The new technologies are redefining the conventional methodology of banks. The era of the IT infrastructure is increasingly vulnerable to remaining. In the past since strategic decisions are made based on innovation in the technological field. Here Ali Saadat Meli tags how companies must constantly modify and adapt their models to be at the forefront of this new economy.
What are the new applications and technologies?
Banking institutions have shown sustainable growth in managing their financial products. Thanks to the development of the Internet, Cell Phones, Artificial Intelligence, Chatbots, Big Data, Blockchain, etc.
Novelties such as online banking have allowed them to optimize previously carried out customer service in branches. Customer communication and customer requests, distribution of information and acquisition of financial products and services. However, Ali Meli stumbles on having optimal equipment for better performance in the flow of information. Ready for the development of telecommunications, robust to avoid any attack, agile to transmit data information. And working every day of the year entails a significant challenge.
The banking sector is immersed in the process of technological transformation. Although numerous technological changes have occurred, the current innovation process will likely significantly impact banking activity. The development of new technologies that allow massive data analysis (big data), artificial intelligence (AI). Decentralized record technology (blockchain) and cloud computing begin to configure a “new banking technology. Its implementation, approval and use can alter the offer with more digital banks. And the arrival of new technology providers capable of offering financial services. And the demand for banking services with more digitized customers.
What‘s digitization and how does it help?
The change in the supply and demand of financial services results from the leadership in technological spending carried out by banking entities. This transformation process is characterized by being subjected to continuous acceleration and by its global nature. Ali Saadat Meli suggests that this process of change in the banking industry is accelerating. As future growth rates in technology spending will exceed current ones.
Ali Meli uses a broad sample of banks from North America, Europe and Asia-Pacific. It is observed that banks allocate between 7.99% and 16% of their budget to technology, with the average being 11%. There is also a positive trend worldwide, such that banks increased hi-tech access compared to the previous year. Likewise, technical investment and its growth rate feed each other, as positive correlations are observed. So, those banks that invest the most in technology also increase them the most.
Banks that are leaders in adopting technologies present a higher return per asset (ROA). And net worth (ROE) than banks called less technical. This is based on average. Likewise, banks with a higher degree of adoption of new banking expertise can generate more income to their level of assets.
A significant part of this spending, around 26%, is allocated to the most innovative expertise. The sector identifies four fields as the most disruptive: big data, artificial intelligence, blockchain and cloud computing. Their combined use is known as the “new banking technology.” Its potential in the offer of financial services is very extensive. Although the analysis of its current banking applications determines that all of them are oriented towards three main objectives. Strengthening the competitive position of the entity before the arrival of new competitors, improving the experience of the user to expand the ability to attract new customers. And retain current ones and ultimately save on costs to improve operational efficiency.

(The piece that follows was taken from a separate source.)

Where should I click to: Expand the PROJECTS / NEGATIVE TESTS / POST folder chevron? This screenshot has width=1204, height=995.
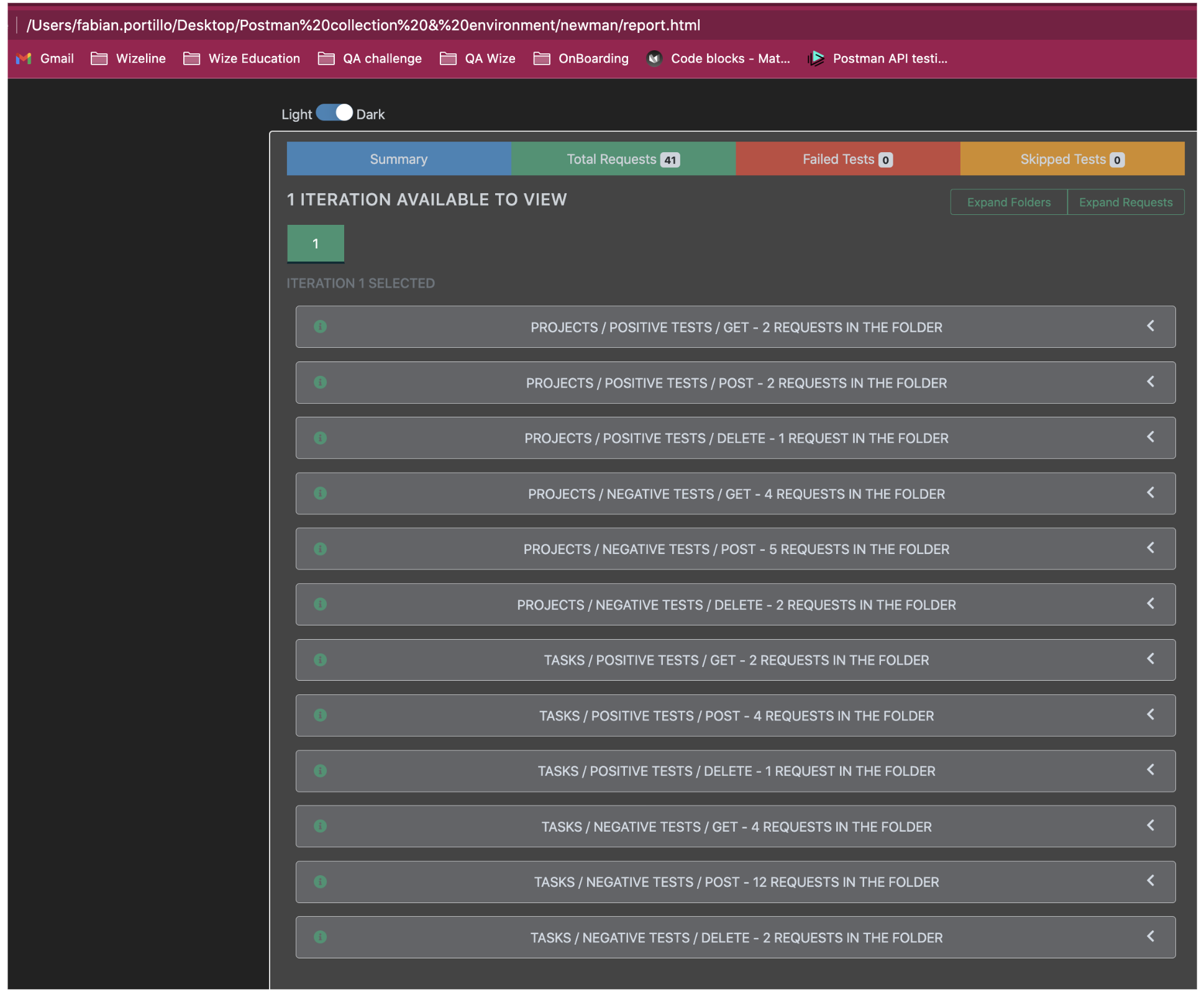1151,548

What is the possible impact of approving “new banking technology”?
Ali Saadat Meli distinguishes between two groups of banking entities –those that make intensive use of these technologies (leader banks in the new banking technology) and those that make limited use of them (developing banks in the use of new banking technology. There are differences between entities based on the degree to which they have adopted it. On average, banks that are front-runners in adopting technologies present a higher return per asset (ROA) and net worth (ROE) than banks called less technical.
Why are the banking sector embracing new technologies?

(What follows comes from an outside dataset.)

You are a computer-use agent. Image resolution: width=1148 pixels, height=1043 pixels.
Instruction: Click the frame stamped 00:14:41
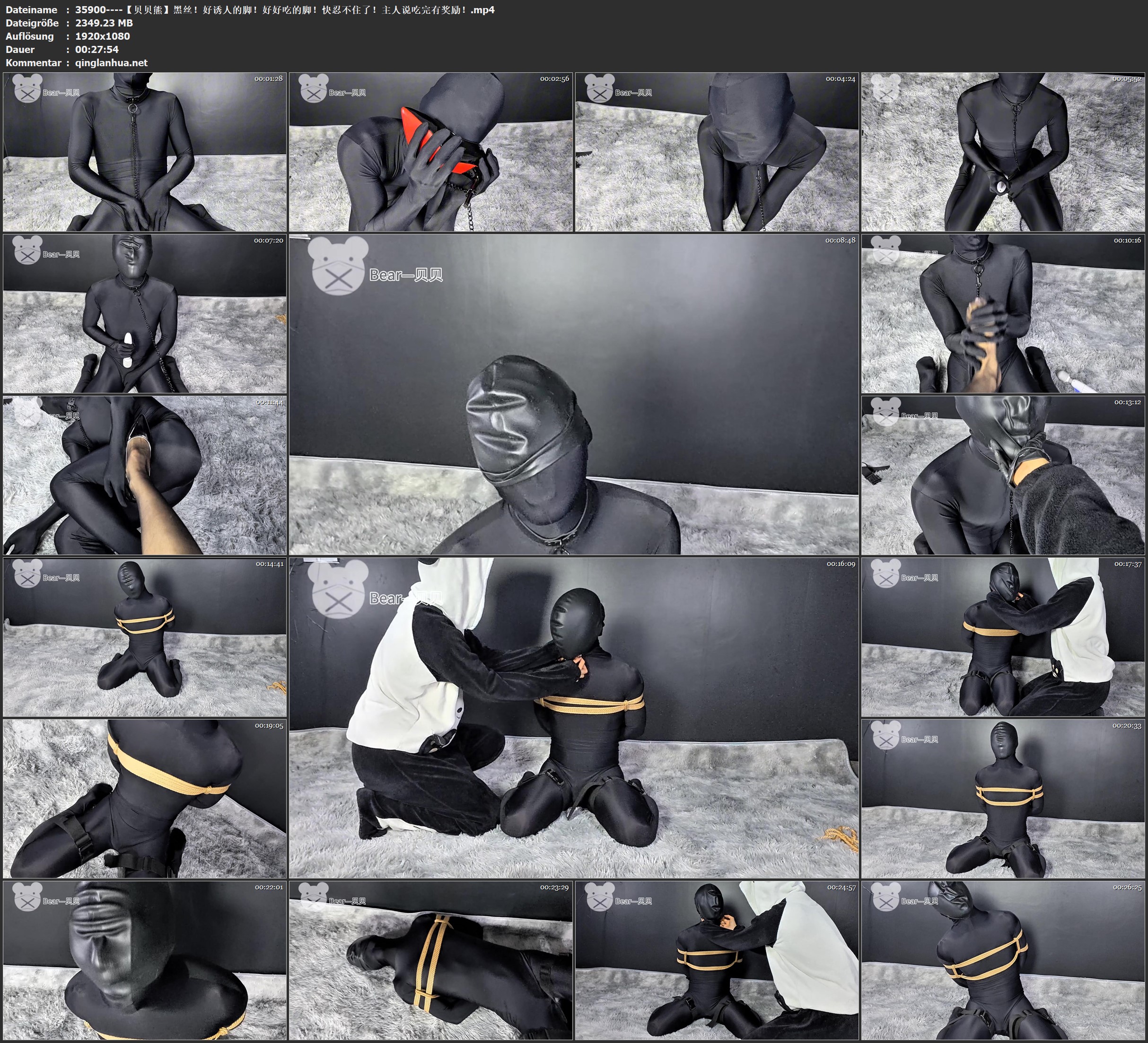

Today, banking stands out worldwide for the adoption of new technologies. Ali Meli evaluates the degree of embracing of new technologies in banks. It can be deduced that 94% of these banks refer to using at least one of the technologies mentioned earlier. The highest adoption percentage corresponds to using big data, followed by artificial intelligence and blockchain. This effort in the sector is taking place individually, where each entity decides and executes its technological budget by its priorities, and through global projects, in which a group of banking entities participate.